Yes, there’s an app for that but…

July 12, 2013 · 1 comment

Excellent piece in the NY Times by my neighbor Harvey Araton on the lost art of keeping score.

My daughter, Rachel, was manager for her high school baseball team for three seasons, winning the job for her ability to keep score (and take pictures and bake cupcakes). We don’t go to a lot of games, but when we do, she always a scorebook (although she brings her own rather than buy one at the stadium) and refuses to leave early to beat the crowds.

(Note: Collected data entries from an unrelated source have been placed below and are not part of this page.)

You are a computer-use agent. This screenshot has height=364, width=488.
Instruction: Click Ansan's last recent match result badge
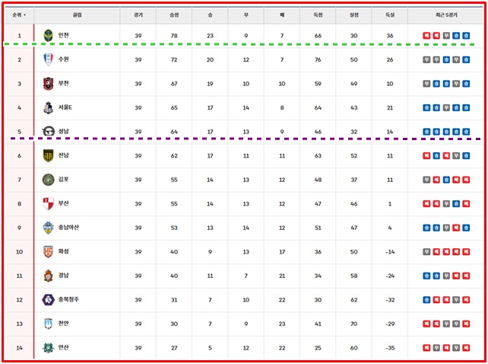click(x=465, y=348)
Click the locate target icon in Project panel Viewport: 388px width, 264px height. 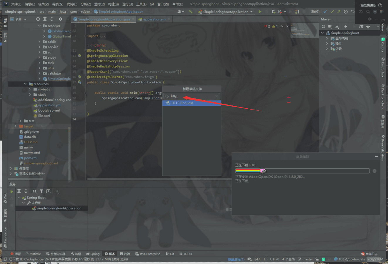point(38,19)
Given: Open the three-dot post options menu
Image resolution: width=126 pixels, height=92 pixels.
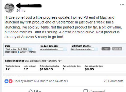Looking at the screenshot, I should click(122, 5).
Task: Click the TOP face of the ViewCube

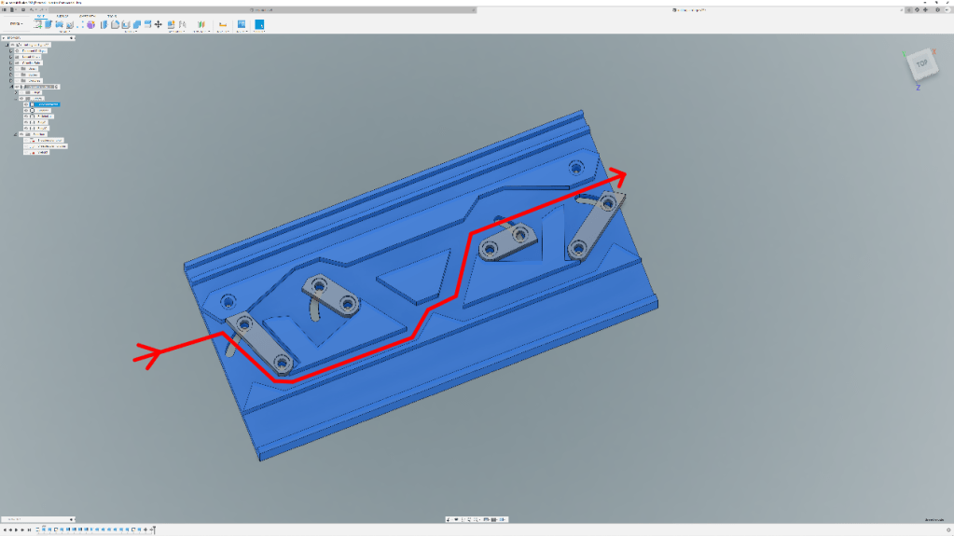Action: [x=921, y=64]
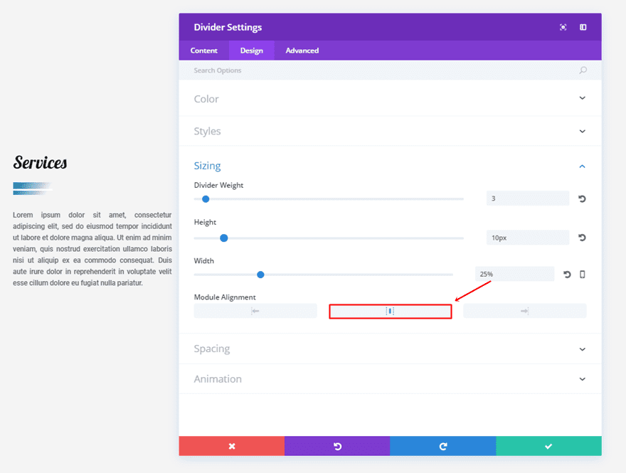Undo the last change
626x473 pixels.
click(337, 446)
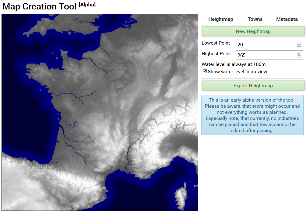Click Corsica island on the heightmap
The height and width of the screenshot is (213, 307).
(x=181, y=195)

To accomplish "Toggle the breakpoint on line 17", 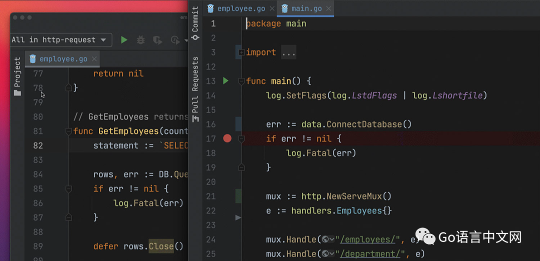I will (x=228, y=139).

Part of the article considers apps for phones and tablets that will do a nice, neat job, but where’s the art in that? I still have some programs from my first games in 1966 when we would go via my Prospect Park Jewish Center day camp. When I was a child, I kept score like a child, full of abbreviations like “PO” for pop-up, “GO” for ground out, “FO” for fly out, with no other notation as to the details of the actual play (now I can go back, via websites like Retrosheet.org or baseball-reference.com and see what really happened). Compare that with the super-detailed computer work I did as a free-lancer for STATS, one of the companies that supplies data to the media and teams. Now that was pressure; didn’t even have time to go to the bathroom.

 

Books about scorekeeping include:

A caveat: While I have read and enjoyed the first two titles, I have no personal knowledge of the others. I once read somewhere that men think they can do three things better than anyone else and one of those was keeping score (the other two vary according to source). It’s a personal thing with many styles, some of which are dictated by the type of scorebook used. My book of choice includes spaces for keeping the count. I imagine they get more and more sophisticated to accommodate for the new era of statistics.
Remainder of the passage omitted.